Often Imitated, or Adventures with Admiral Analog’s Audio Assortment, Part 7 of 8
Milton Glaser is a living legend of graphic design, and in this post we take a quick look at his 1976 cover for an Atlantic Records compilation of piano jazz.
To begin with, what a beautifully simple and great idea for an album. The four pianists included are all atop the jazz canon, and more interestingly, they all created different sounds and unique styles to get there. Atlantic released this album in 1976, when Herbie Hancock (b. 1940), Chick Corea (b. 1941), Keith Jarrett (b. 1945), and McCoy Tyner (b. 1938) were peers not just literally but musically. The compilation of tracks are taken from recordings in the 1960s, and there are no “hits” included. Rather, the album gives listeners a chance to experience the depth of these artists’ skills beyond the well-trafficked “best of” compilations.

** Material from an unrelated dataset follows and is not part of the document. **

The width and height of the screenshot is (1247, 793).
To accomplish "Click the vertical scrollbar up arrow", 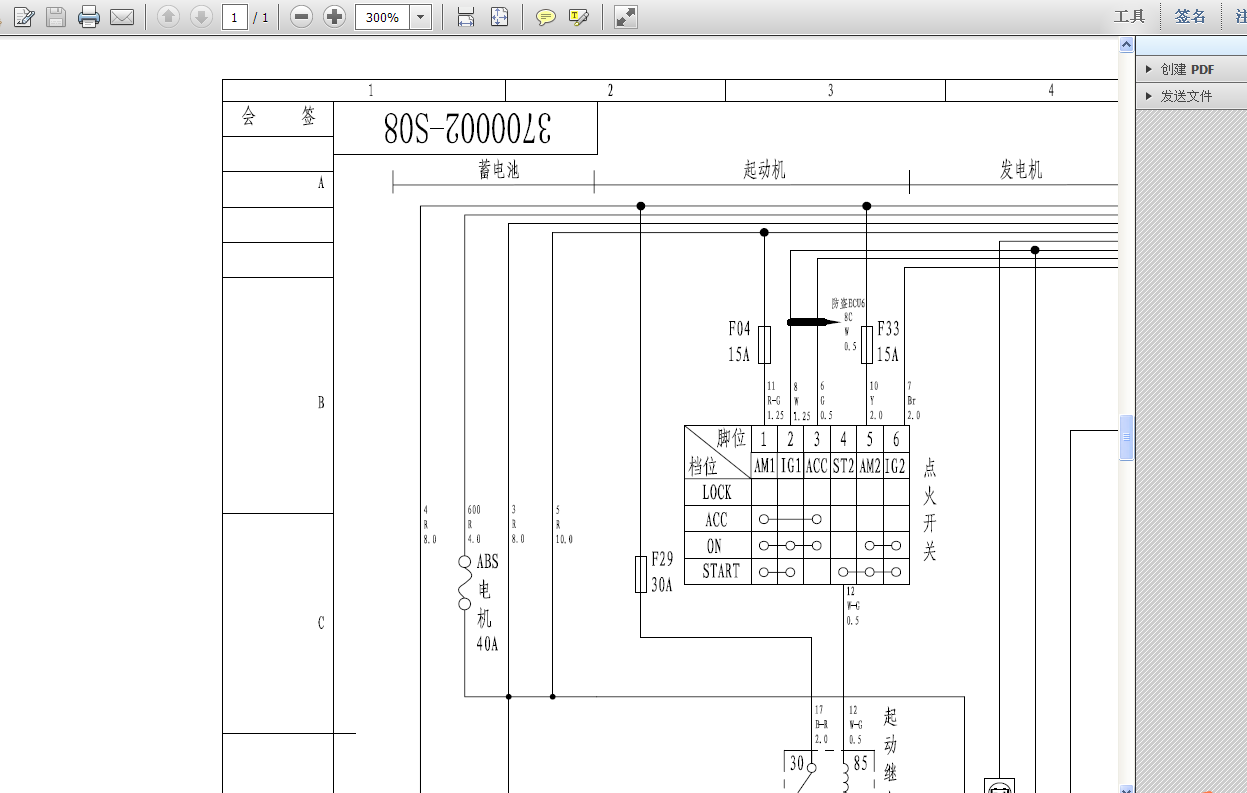I will pos(1126,45).

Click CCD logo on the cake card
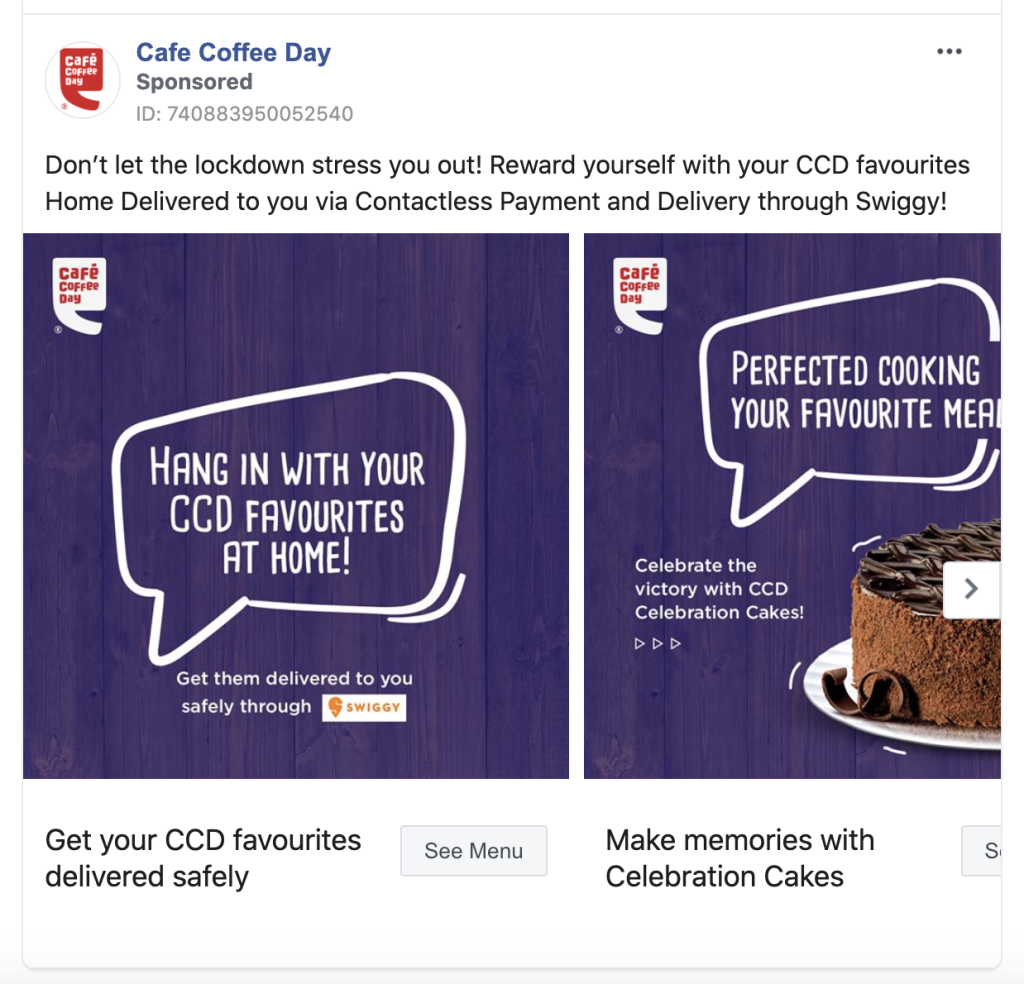pos(640,294)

Atlantic pulled off a conceptual marriage with this album cover. The four related but very different pianists are alluded to visually as four variations on a theme. Just as each musician plays the same instrument but produces their own style, here Glaser presents his own four takes on representing the piano. 1976 would be a banner year for Milton, as he received a commission from the State of New York to create what would become the emblematic I Love New York campaign, now widely imitated across the globe.

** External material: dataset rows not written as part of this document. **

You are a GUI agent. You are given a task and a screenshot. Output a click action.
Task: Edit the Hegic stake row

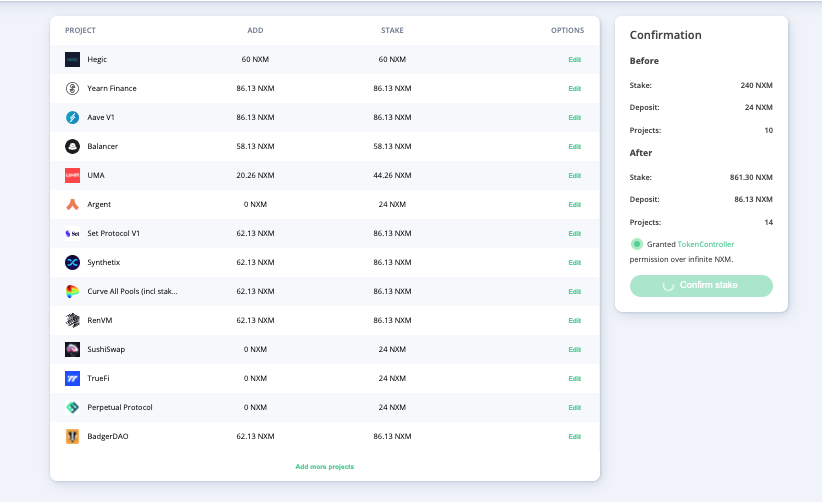pyautogui.click(x=575, y=60)
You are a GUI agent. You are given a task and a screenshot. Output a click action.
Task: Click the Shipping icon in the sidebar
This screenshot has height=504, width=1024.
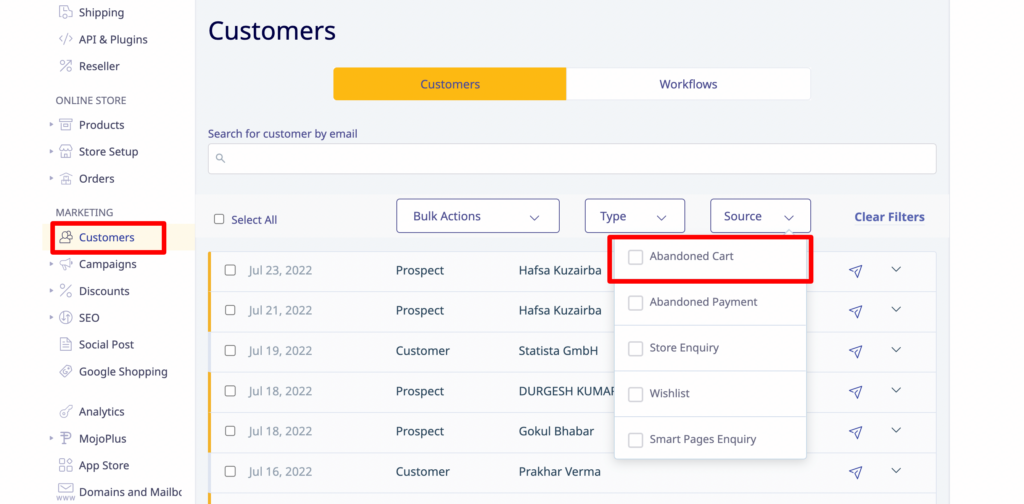[65, 13]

Over his career, Glaser designed for a myriad of products, logos, and companies, but he must have been well known to Atlantic executives for his work at rival Columbia Records: his 1967 design for Bob Dylan’s Greatest Hits album is also still imitated today.
Designers can often have a complicated relationship with the art world. While the 21st century’s definition of visual culture has expanded greatly, when Glaser was cutting his chops in the 20th century design and fine art were not always considered in the same light. Yet Glaser took it upon himself to use his Fulbright scholarship to study under one of modernism’s best painters, Giorgio Morandi, in Bologna, Italy. If you’re not familiar with Morandi, think of someone like Paul Cezanne perhaps, who returned to the same still lifes over and over and over again, in order to try and ascertain the true essence of the forms he was depicting. The same can be said of Morandi, who was one generation after Cezanne and equally enthralled with the pursuit of finding truth in nature. His paintings exude a tension between a flattening of forms and imbuing shapes with texture and depth. Many works from Milton Glaser’s own career could be said to possess this same tension, albeit with a less painterly approach.
In the end Glaser’s work has not only been embraced and recognized by the art world, but he has continued to inspire subsequent generations of artists and designers. The Museum of Modern Art, often thought by many as an institutional standard bearer of important design and visual art, has for instance included Glaser’s work in their permanent collection.
Glaser’s relationship with jazz has been long and steady you might say. A few years after the Atlantic album was released, he designed the poster for the 25th anniversary Newport Jazz Festival in 1978. In 2003, the Louis Armstrong House Museum opened its doors, emblazoned with a Glaser-designed logo.
At this writing, Milton Glaser is 89 years old. His website is a treasure trove of design work connecting the mid-20th century to today.